Verf eerst kleine houten halve bollen met oudroze verf en lijm ze als kleine neuzen op de hoofden van de figuren. Breng het motiefsjabloon over op het vilt en knip alle delen uit.
Als je de kapjes aan de zijkanten aan elkaar plakt, krijgen ze hun conische vorm. Merk echter op dat de hete lijm niet helemaal tot bovenaan moet worden aangebracht: je zou je eraan kunnen branden, en later heb je ook een kleine opening nodig.
De kapjes kunnen nu op de koppen worden gelijmd. Rimpels en plooien worden meteen weggewerkt.
De lichamen krijgen kleine vilten jasjes.
Knip een strook feeënwol van ongeveer 1,5 cm breed voor elk van de baarden, vouw deze eenmaal in het midden. Bevestig elk rond de onderkant van de neus en stijl elke baard zoals je wilt.
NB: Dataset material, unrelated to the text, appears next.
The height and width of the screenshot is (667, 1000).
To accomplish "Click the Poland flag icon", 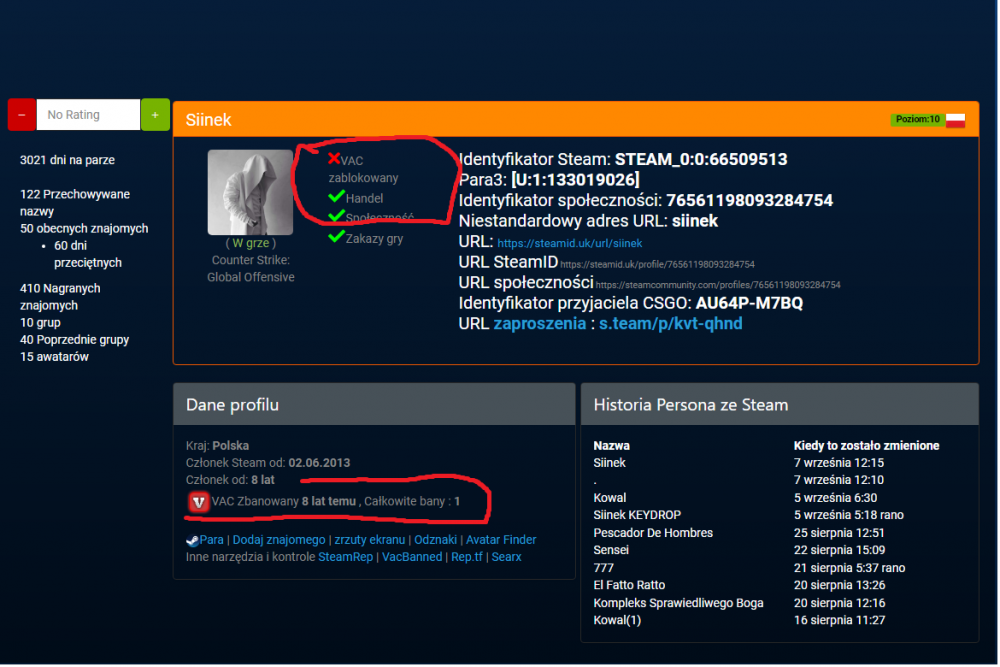I will 955,120.
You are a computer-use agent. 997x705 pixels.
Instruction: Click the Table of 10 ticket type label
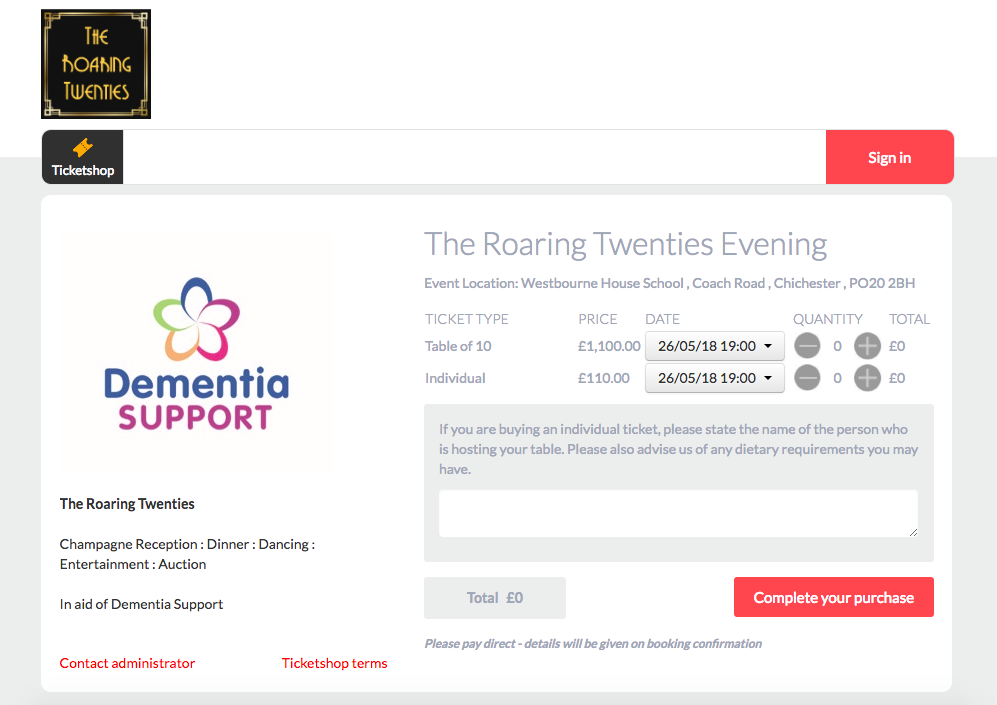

Versier tot slot de lentekabouters met bloemen. Kies kleine voorjaarsbloemen en steek ze in de bovenkant van de opening van de doppen. Lijm meer bloemen op bloemendraad. Wikkel de draad rond een potlood. Dit geeft elke bloemstengel een individuele uitstraling.
Bevestig de afgewerkte bloemen aan de figuren. De hete lijmstrook kan worden verborgen onder de baard en het kleed.